ACTIVITY:
Each line from the one containing "You are a computer-use agent. This" to the end of the data must be copied exactly, the first and last included; no other lines and no pictures belong in the copy.

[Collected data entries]
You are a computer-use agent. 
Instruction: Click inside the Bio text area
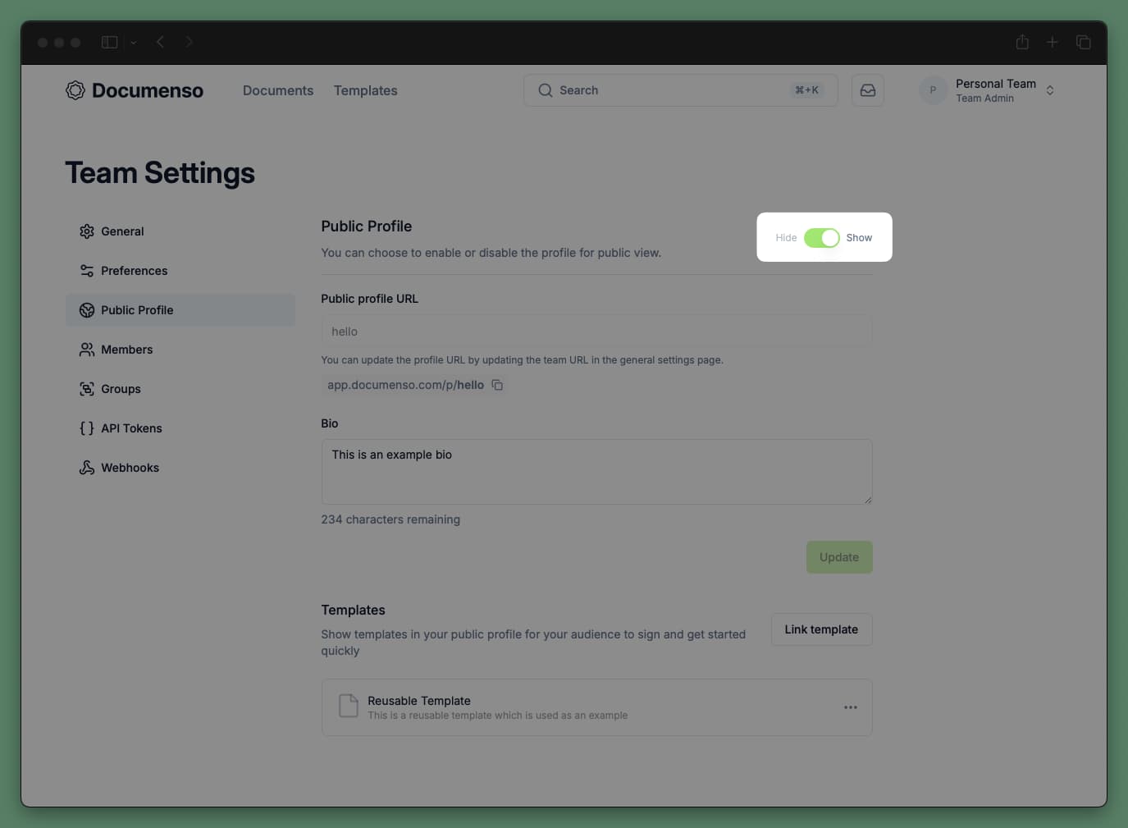[x=596, y=472]
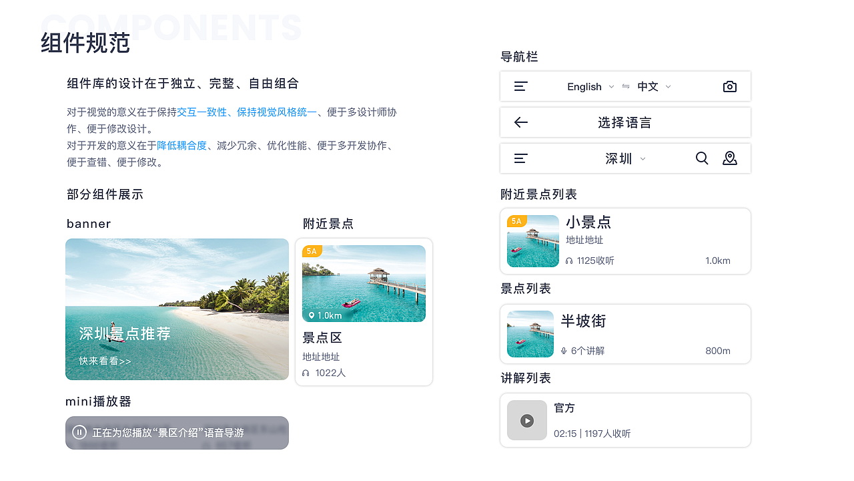
Task: Click the swap arrows between English and 中文
Action: pos(625,86)
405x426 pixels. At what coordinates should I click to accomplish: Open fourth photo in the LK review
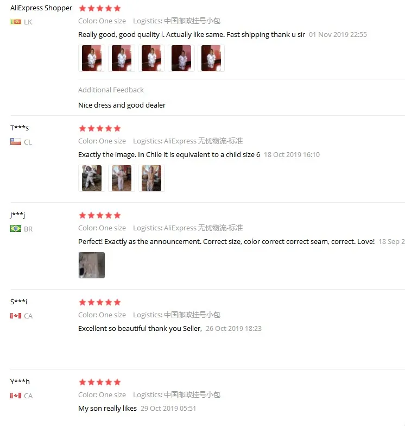[x=181, y=58]
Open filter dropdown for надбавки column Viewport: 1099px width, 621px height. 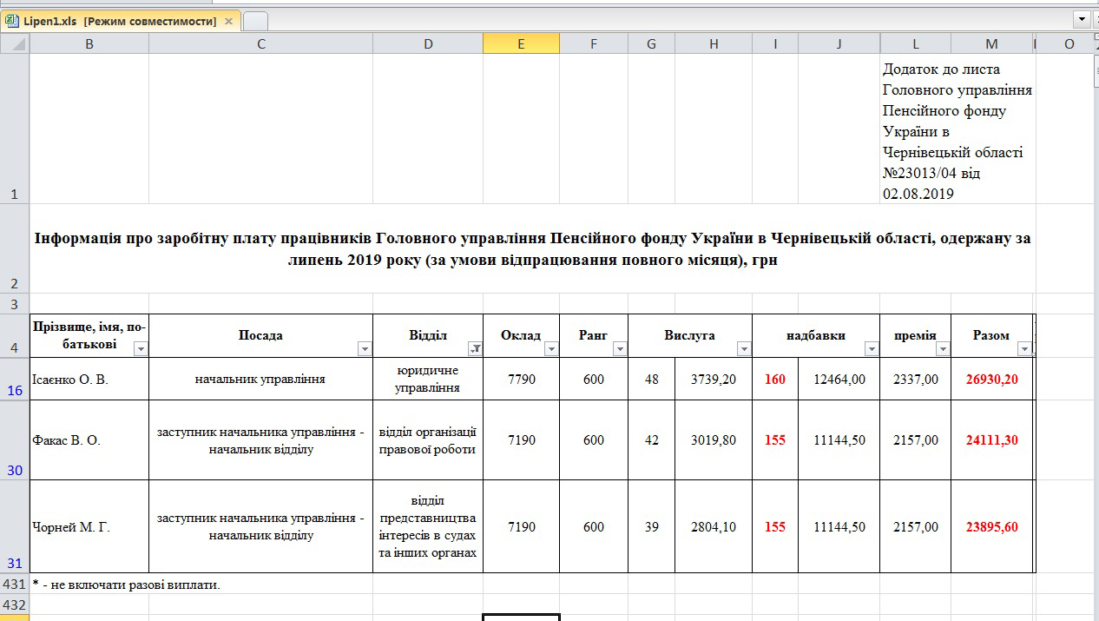click(872, 348)
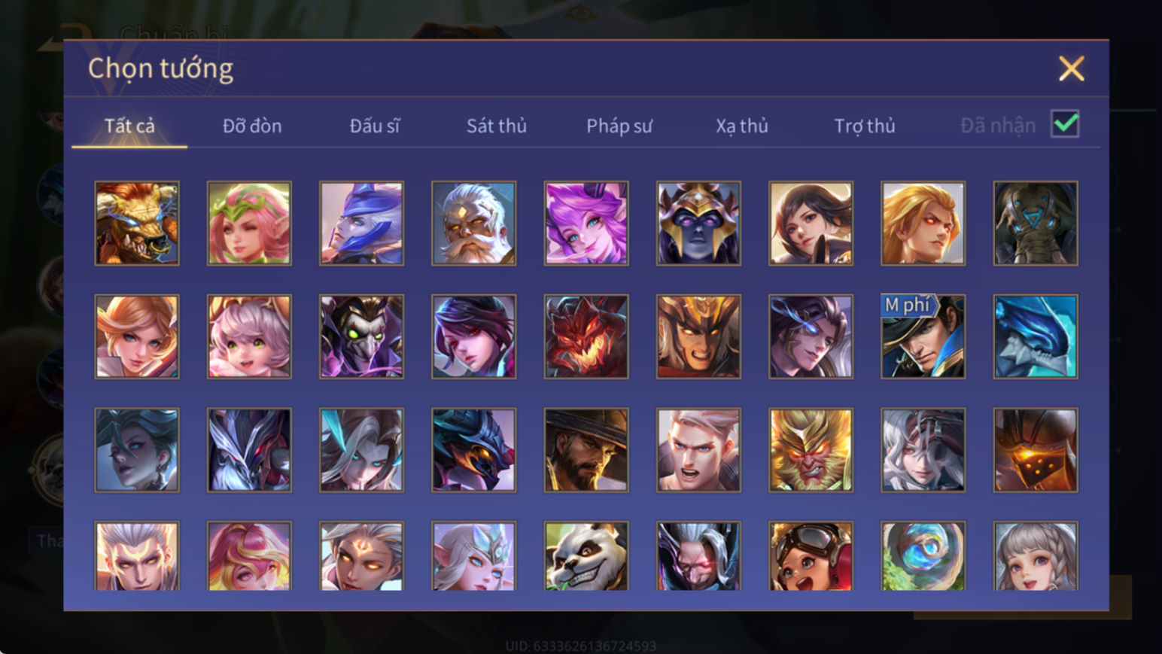Pick the blue ice dragon hero
The height and width of the screenshot is (654, 1162).
pyautogui.click(x=1036, y=336)
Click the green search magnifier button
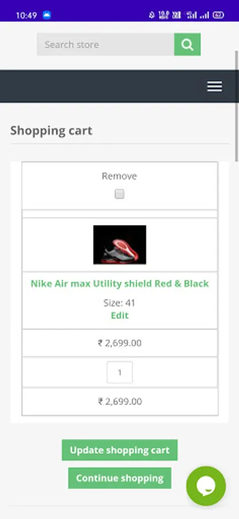Viewport: 239px width, 519px height. [187, 44]
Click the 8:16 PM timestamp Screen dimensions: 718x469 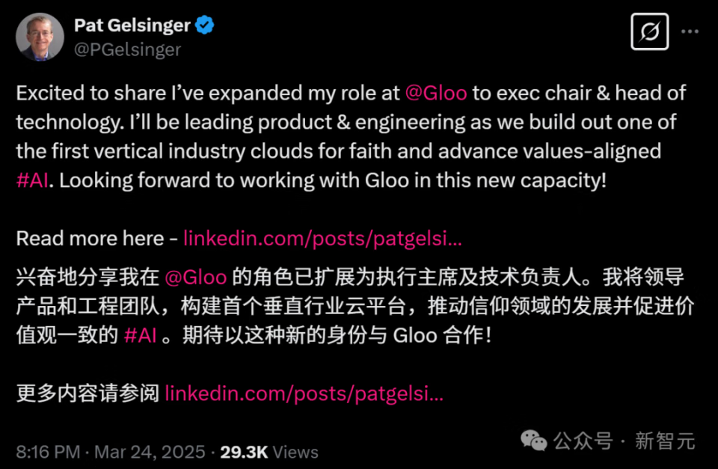(x=48, y=452)

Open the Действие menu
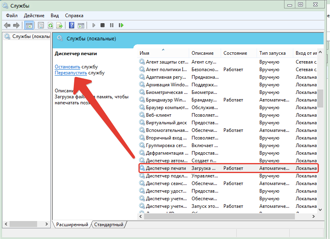coord(34,16)
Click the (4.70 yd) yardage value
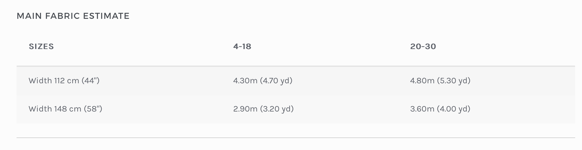 276,81
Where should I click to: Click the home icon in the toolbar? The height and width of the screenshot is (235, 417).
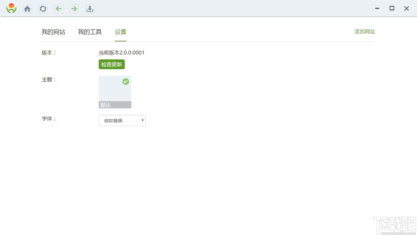27,8
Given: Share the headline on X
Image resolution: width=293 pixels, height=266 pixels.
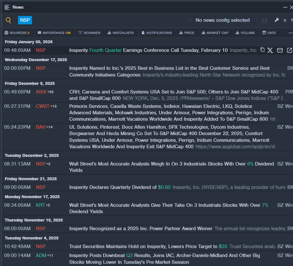Looking at the screenshot, I should [270, 50].
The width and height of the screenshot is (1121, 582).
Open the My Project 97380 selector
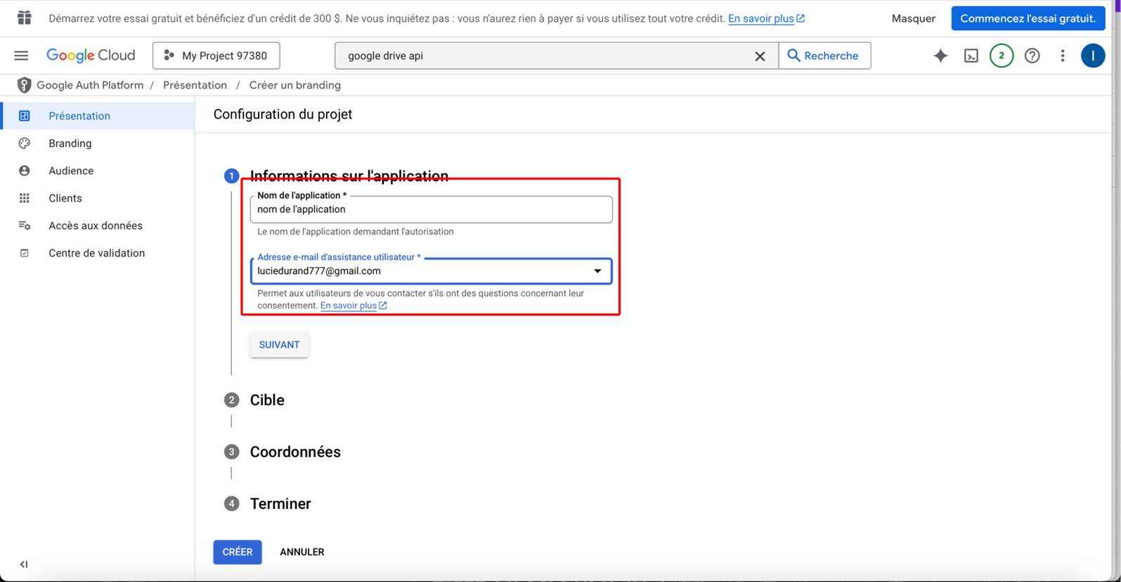pyautogui.click(x=216, y=56)
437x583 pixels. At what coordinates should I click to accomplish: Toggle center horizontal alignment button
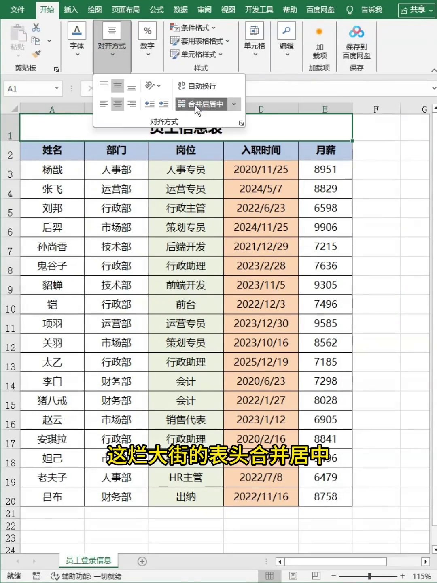pos(117,104)
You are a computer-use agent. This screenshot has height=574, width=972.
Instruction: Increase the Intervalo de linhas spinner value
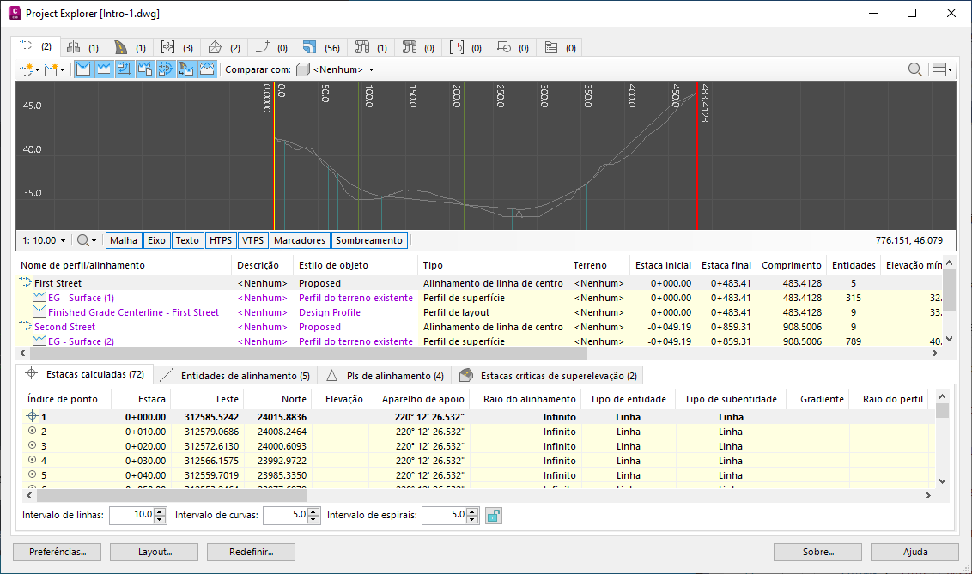159,511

ANSWER FOR THE TASK:
You are a computer-use agent. This screenshot has height=574, width=972.
Instruction: Increase the Intervalo de linhas spinner value
159,511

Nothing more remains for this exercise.